_About this exercise_
Starting at the line where "The image size is (1389, 868)." occurs, reproduce each line through the end of the entries below exactly. Omit every picture.

_Provided records_
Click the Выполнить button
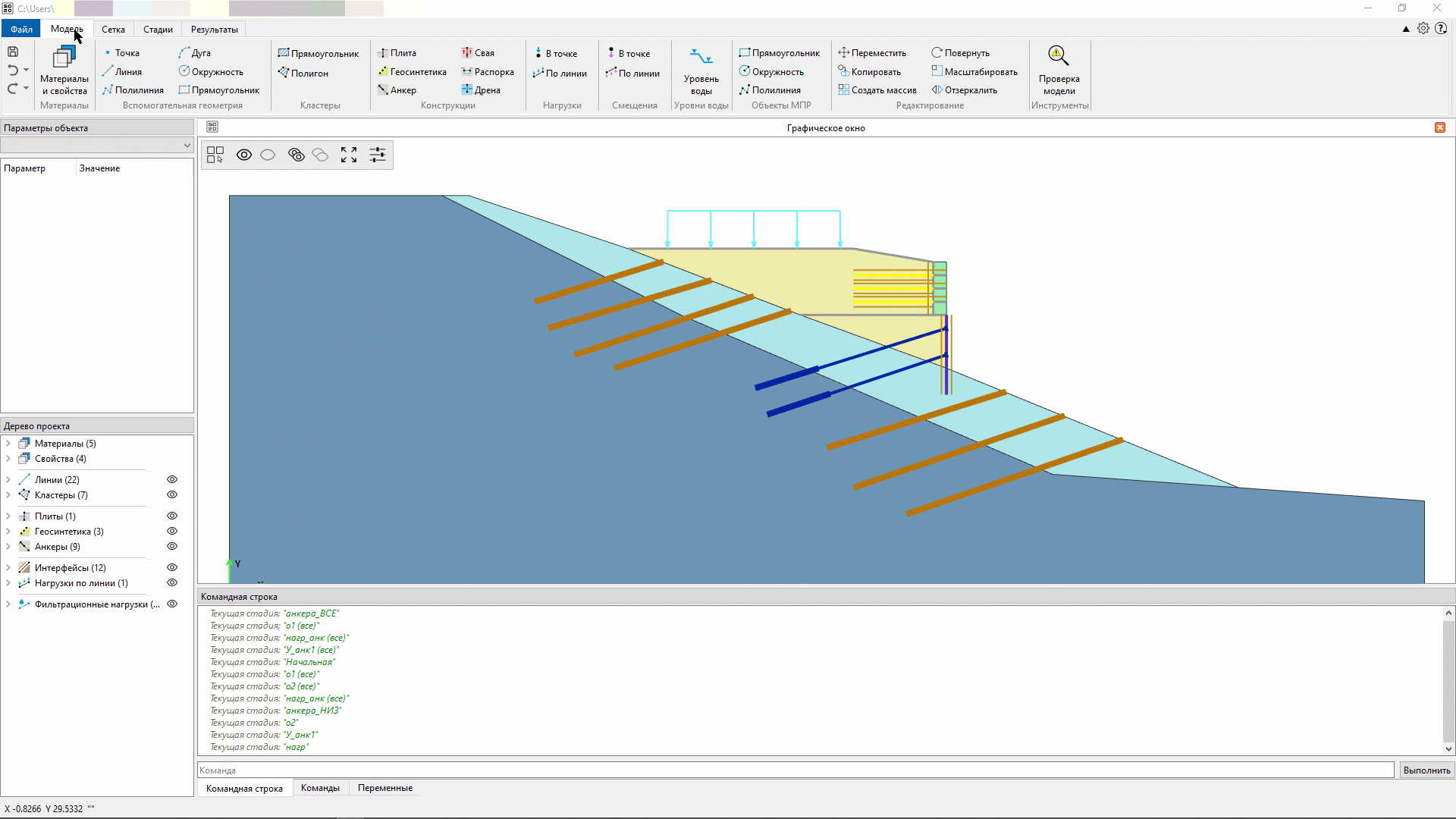Image resolution: width=1456 pixels, height=819 pixels. point(1426,770)
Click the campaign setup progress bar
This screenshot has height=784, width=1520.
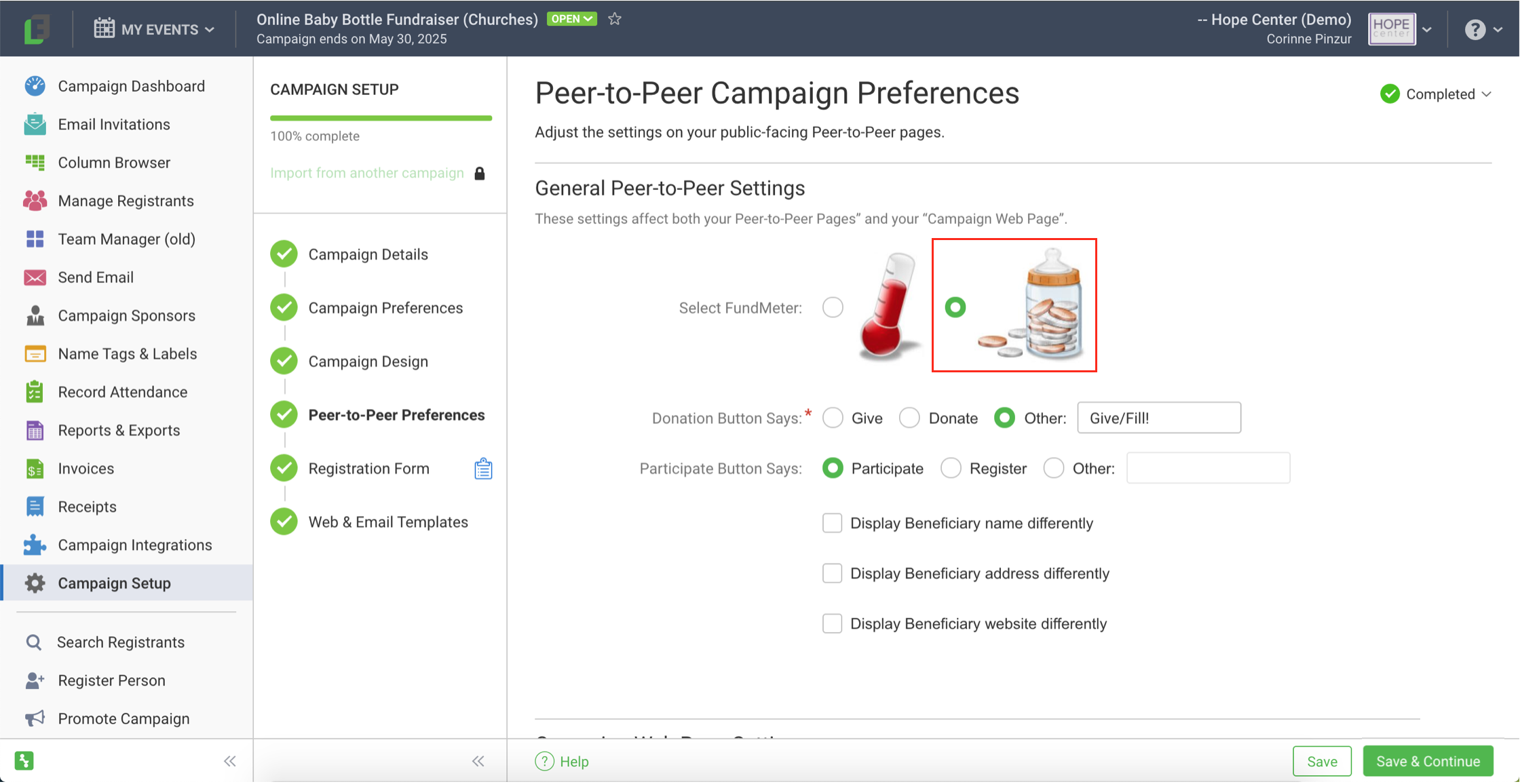tap(381, 118)
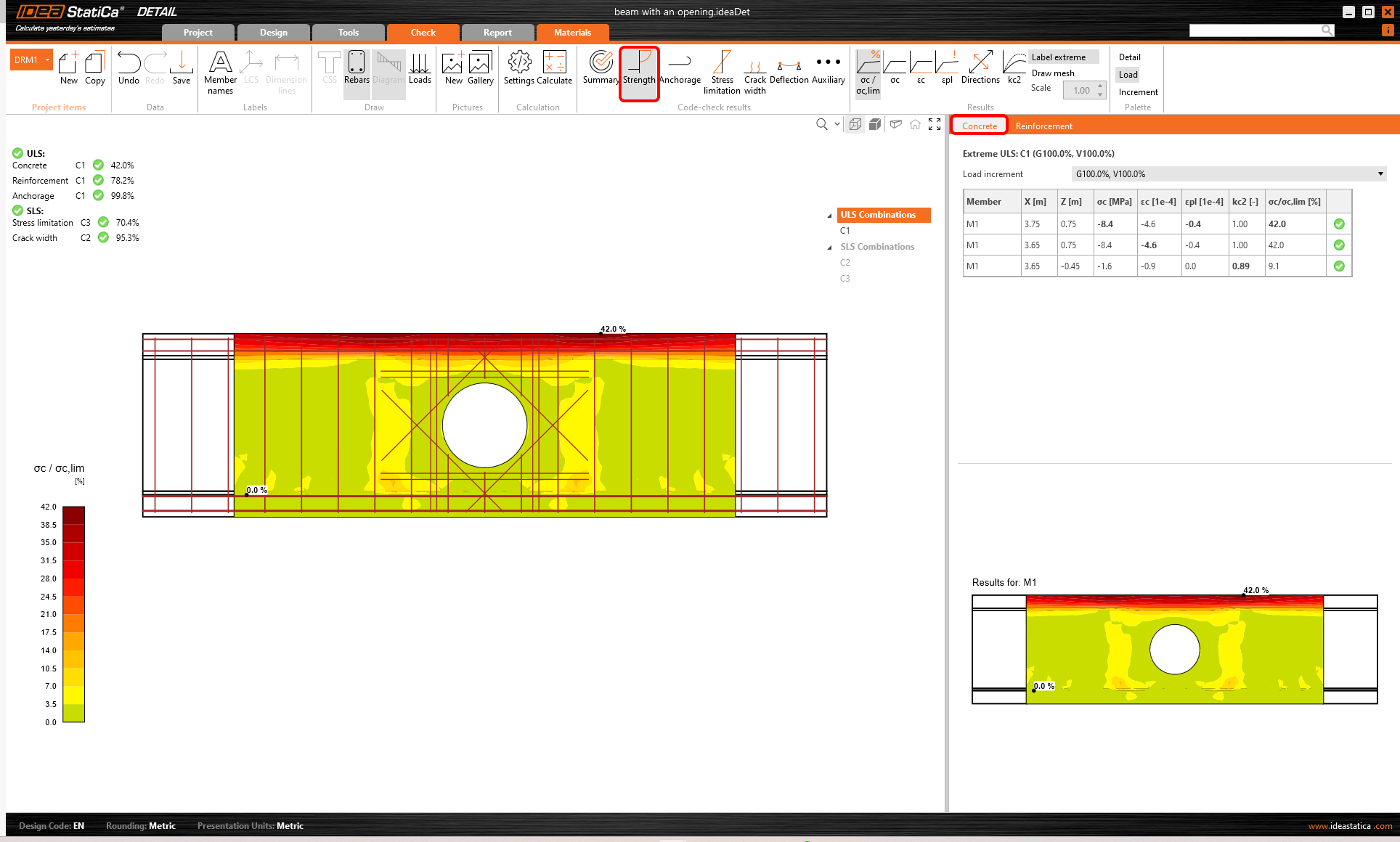The image size is (1400, 842).
Task: Select the Increment palette option
Action: pyautogui.click(x=1138, y=92)
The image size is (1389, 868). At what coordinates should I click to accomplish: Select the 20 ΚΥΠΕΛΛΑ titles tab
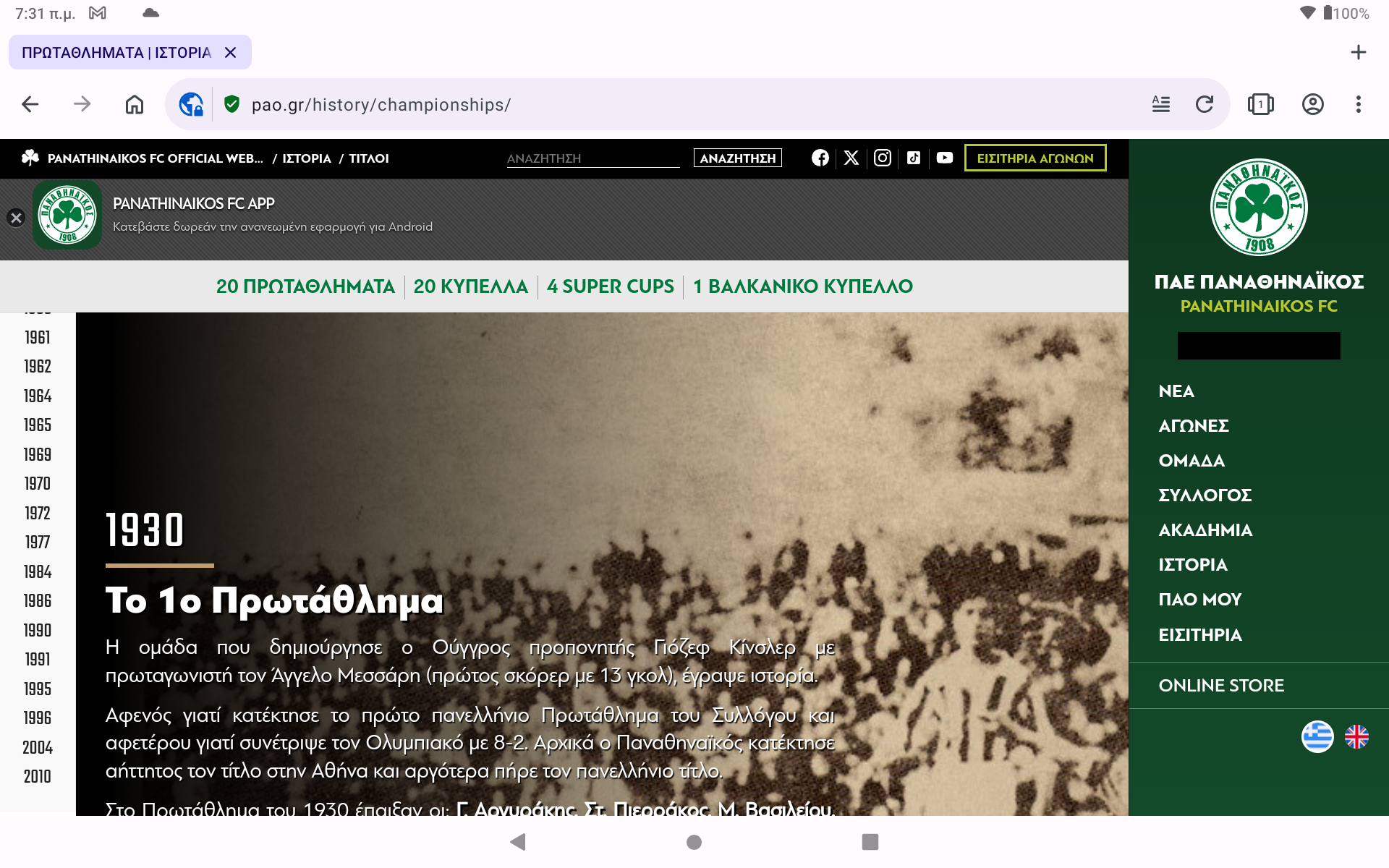click(470, 286)

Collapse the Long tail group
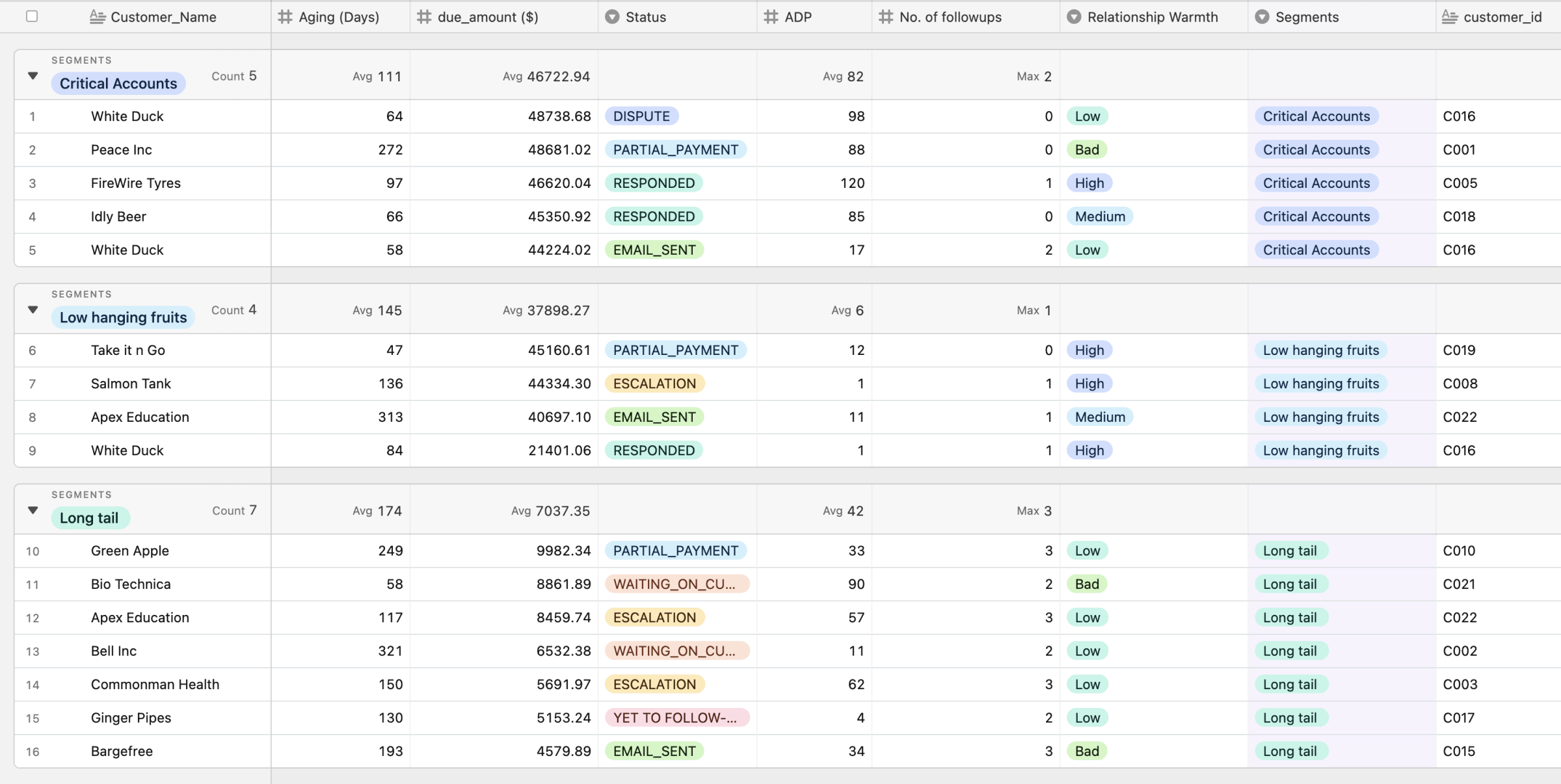click(33, 510)
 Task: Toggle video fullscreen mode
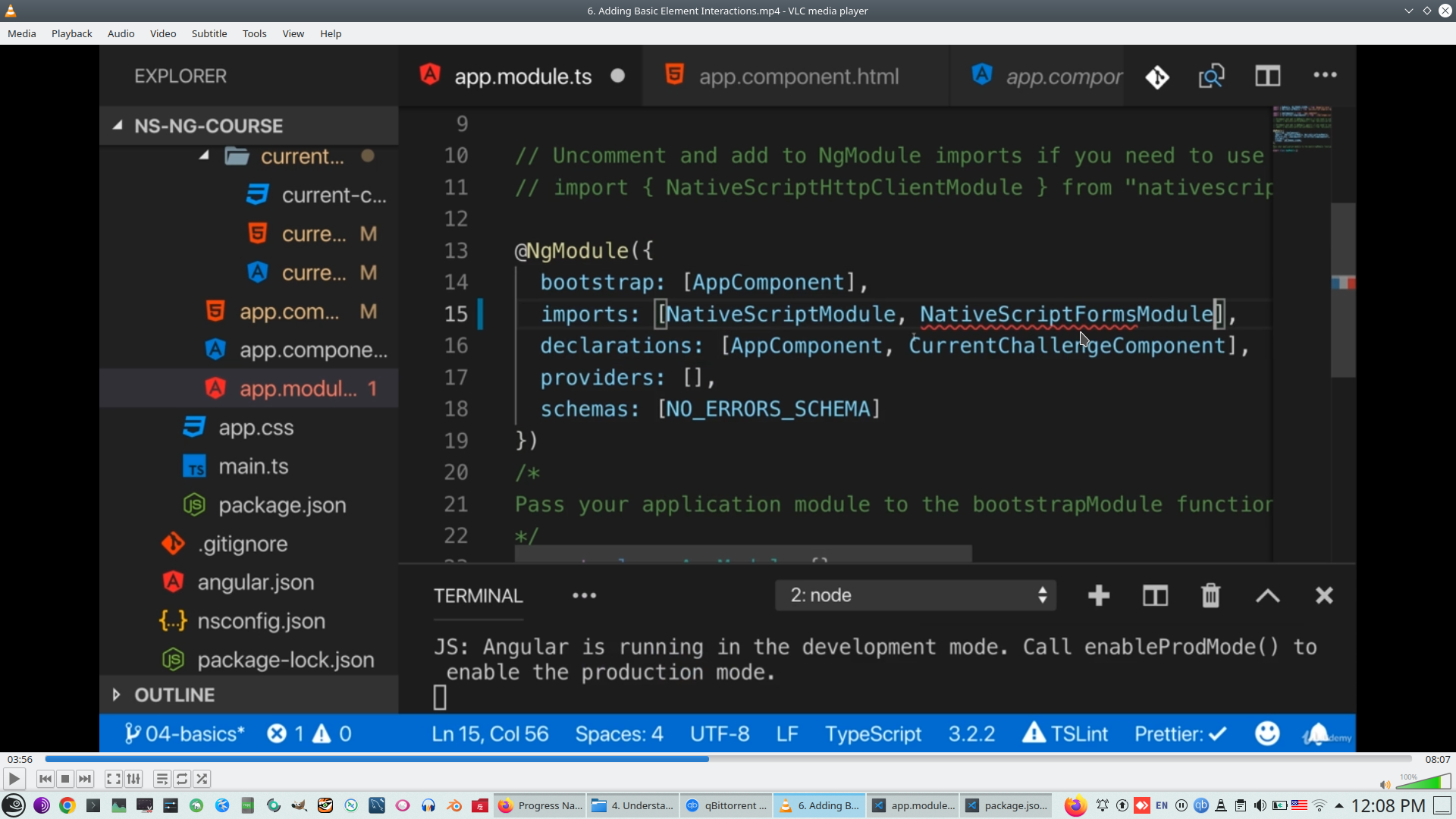(x=113, y=779)
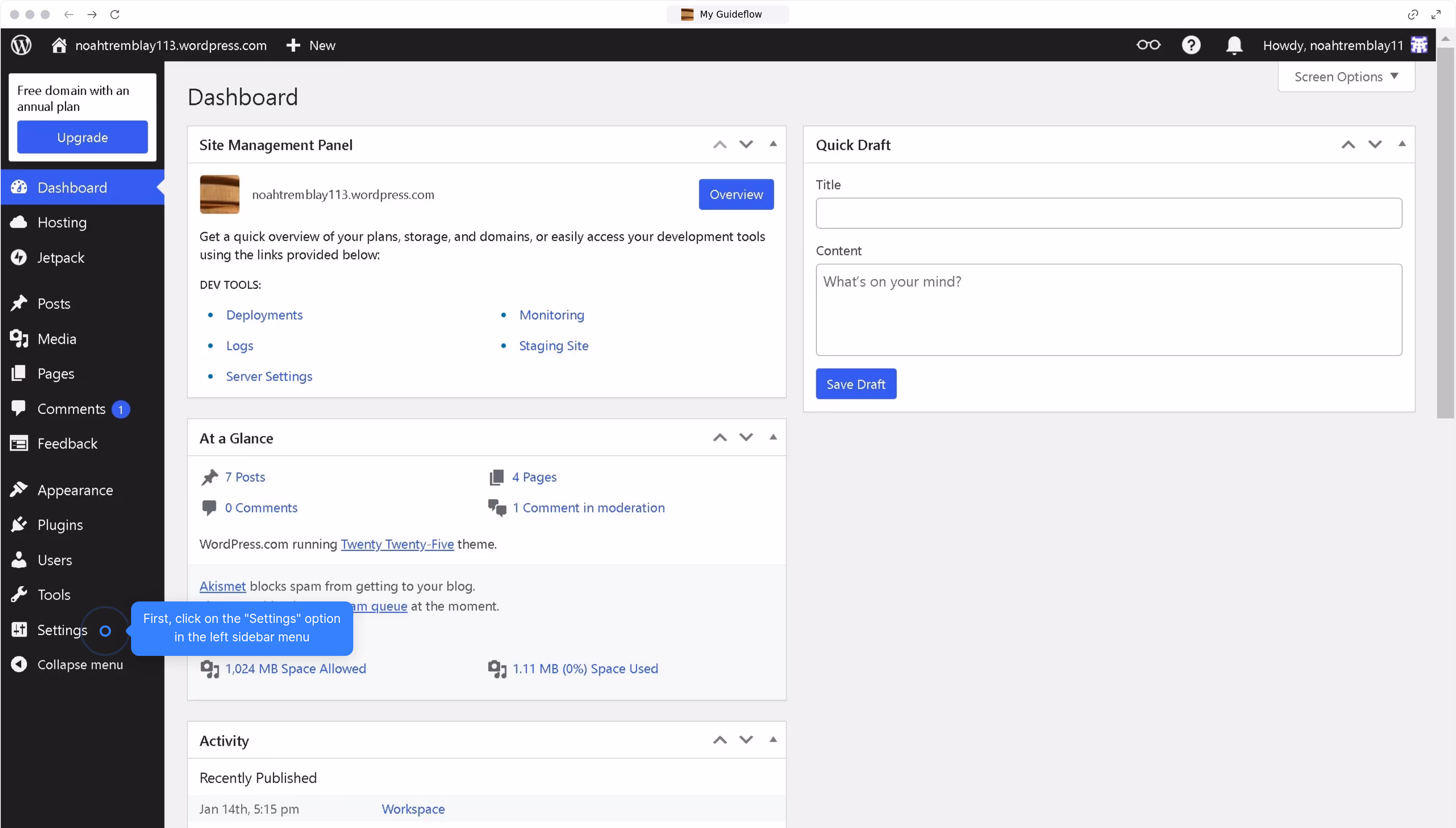Click the Comments bubble icon showing badge 1
This screenshot has height=828, width=1456.
point(19,408)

_Exercise result_
The image size is (1389, 868). At what coordinates should I click to accomplish: Select the 20 ΚΥΠΕΛΛΑ titles tab
click(470, 286)

Collapse the Long tail group
click(33, 510)
 Task: Toggle video fullscreen mode
(x=113, y=779)
Click the Comments bubble icon showing badge 1
This screenshot has height=828, width=1456.
point(19,408)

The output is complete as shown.